Hubo un largo silencio y después el chico dijo:
– Sigue esta pista hasta el muro. Camina hacia la derecha. A un centenar de metros hay un árbol muy grande. Una de las ramas cuelga hasta el otro lado del muro.
– Es un buen salto, ¿no? -dijo Jocasta sopesándolo-. Este muro tiene tres o cuatro metros de altura. ¿Y luego cómo se sale?
– No pienso decirte nada más -dijo-. Creía que sólo querías entrar.
Ella lo pensó un momento. Era bastante cierto, ya encontraría la forma de salir.

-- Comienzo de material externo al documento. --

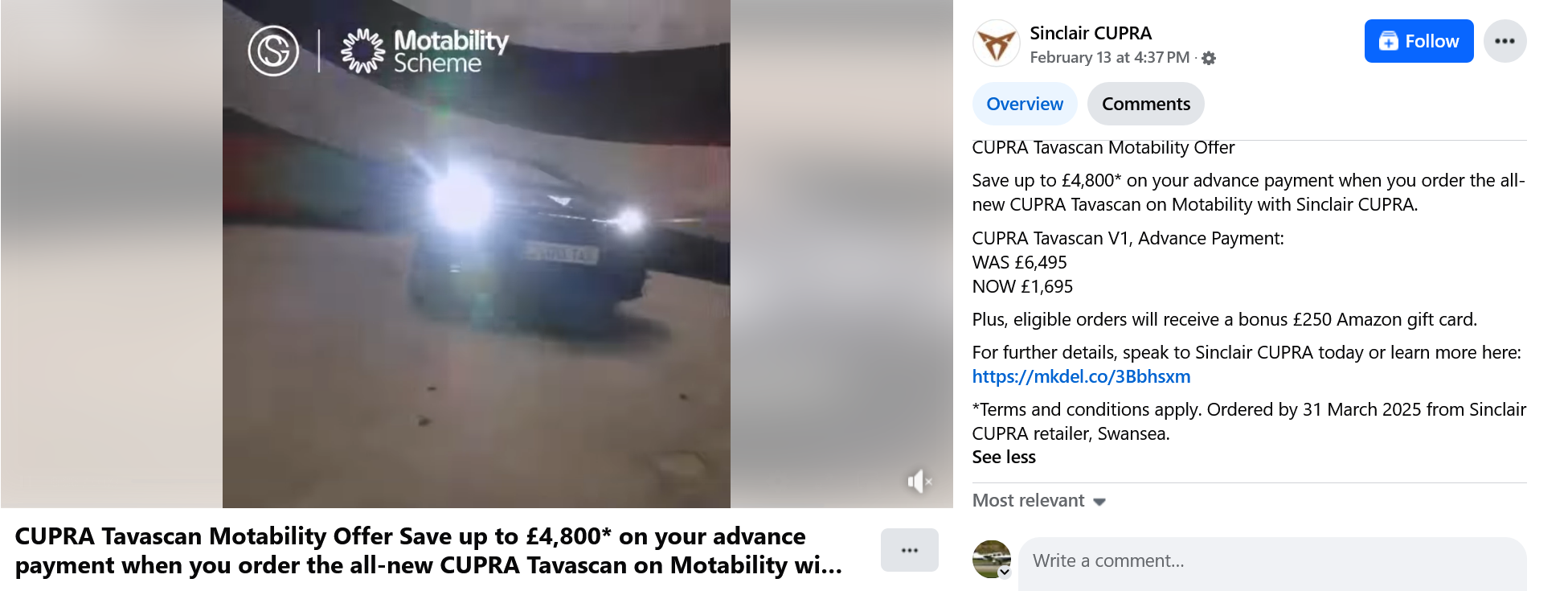Screen dimensions: 1568x591
Task: Click the CUPRA Tavascan video player
Action: click(x=477, y=254)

– Es verdad -dijo poniéndose de pie. Le ofreció una mano para levantarse-. En marcha.
Veinte minutos después, estaba de vuelta. Aparcó el coche bastante más abajo. No quería que los demás siguieran sus pasos. Sacó la linterna del vehículo, se colgó la mochila a la espalda y cerró la puerta del coche silenciosamente. Se puso la capucha de la sudadera y empezó a seguir el camino otra vez, por la cuneta, buscando la pista. No quería equivocarse. Sólo le faltaría perderse.
Bien. Había llegado al muro. A la derecha, había dicho él, un centenar de metros… Árbol, árbol, ¿dónde estaba el árbol, caray?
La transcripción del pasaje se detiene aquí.